This was the first time I noticed Svi Mykhailiuk:
Like, look at that guy! A 6-foot-8 forward who can hit the roll man with a pocket pass? A European kid dunking everything he can get within 3 feet of the bucket? A wing-sized wing who is also an absolute marksman from the perimeter? I thought, at worst, he’d be next in the Damon Jones/Mike Miller/J.R. Smith lineage of “dudes who made shots LeBron created for them,” and at best he’d be, what, a copy of a fax of a copy of Bojan Bogdanovic?
Through one year, Svi has yet to deliver on that promise at the NBA level. He played fewer than 450 minutes last season, 400 of those minutes for the Los Angeles Lakers, and shot a pedestrian 32.6% from three. After being traded to the Detroit Pistons for Reggie Bullock, Svi rarely saw the court. One finger surgery later, we knew why. The regular season ended, the Pistons were eliminated from the playoffs, and Svi faded from memory a little bit.
Then, the Las Vegas Summer League rolled around, and I remembered why I’d been so excited about him:
That ability to create easy points for other guys as a pick-and-roll playmaker.

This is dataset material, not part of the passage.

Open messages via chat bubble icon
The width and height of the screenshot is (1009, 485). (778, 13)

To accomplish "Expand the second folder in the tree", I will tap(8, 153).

But this year, I knew to be cautious. We’d seen this from Svi already in Vegas, but this year, it’s time for him to bring it to Detroit.
One Big Question
What kinds of shots is Svi taking? That alone could determine what his minutes look like.
Look, we know he can shoot it. He averaged over 40% from three in his four years at Kansas, shot 40% from three in eight G-League games last year. His shot is easy and clean; unlike, say, a Bruce Brown Jr., you think his shot is going in every time it leaves his hands. To my eye, shot selection is the trouble for Svi - he can make almost any shot, but that means he takes almost any shot — including ones nobody should be taking.
Here’s an easy example from this preseason:
The out-of-bounds play is set up to get Svi a corner look - great! But Michael Carter-Williams overplays the inbound (of note: the weak screen set by Christian Wood offers Svi no separation) and Svi catches it out of position. Instead of taking a beat, attacking Fultz’s closeout, and flipping the ball to Tim Frazier for a layup, Svi takes a high-difficulty stepback corner three that, predictably, doesn’t go in.
CAN Svi make that shot? I mean, probably — he’s a great shooter. Is that shot the right shot to take with more than 10 seconds on the shot clock? Hell no.
If, when he plays, Svi can excise these kinds of looks from his shot diet, his percentages will rise, and he’ll play more often. If he’s shooting a lot of tough shots to prove he can, his percentages will stay about the same, and he won’t play that much. It’s really that simple.
I am VERY bullish on Svi. On the Off the Glass Pistons preview podcast, I predicted Svi would play 1500 minutes this season, which would put him in essentially the same place in the rotation that Bruce Brown Jr. and Langston Galloway held last year. I believe, essentially, that Svi can make the wide-open shots Langston had such difficulty with last season, and that will keep him in the rotation.
Best Case Scenario
Svi is everything I’ve thought he is and more. Not only does he supplant Langston Galloway in the rotation for good in early December, he shoots 40% from three on decent volume, making the Derrick Rose - Luke Kennard - Svi Mykhailiuk bench lineup one of the best offensive bench lineups in the league. With Kennard and Svi both shooting over 40% from three, defenses are forced to choose between helping on Rose forays to the basket or leaving deadly wing shooters open.
The bench lineup being so good means the Pistons can preserve (and in some cases, build upon) leads the starting lineup hands to them, which leads to fewer minutes and less wear-and-tear on Blake Griffin. The Pistons make the playoffs, Svi has a playoff game in which he scores 12 points in the second quarter and alters the feel of the game, and I beam proudly from my couch.
Worst Case Scenario
Svi blows his chance at consistent rotation minutes in November by taking too many difficult shots, ceding playing time to Langston Galloway. The Pistons occasionally get him some minutes in Grand Rapids to keep him in the playing groove. Maybe Langston struggles later in the season and Svi gets another chance, maybe Langston is traded at the deadline to free up minutes for Svi, but Svi’s play forces the hand of the coaching staff negatively, instead of positively.
Ultimately, right now Svi’s chance at playing time is in no one’s hands but Svi. As a second-year player drafted in the second round, that’s all you can really ask for at this point in your career. I (hope? expect?) think Svi will make the most of his chance, and that will benefit the Pistons in the present and future.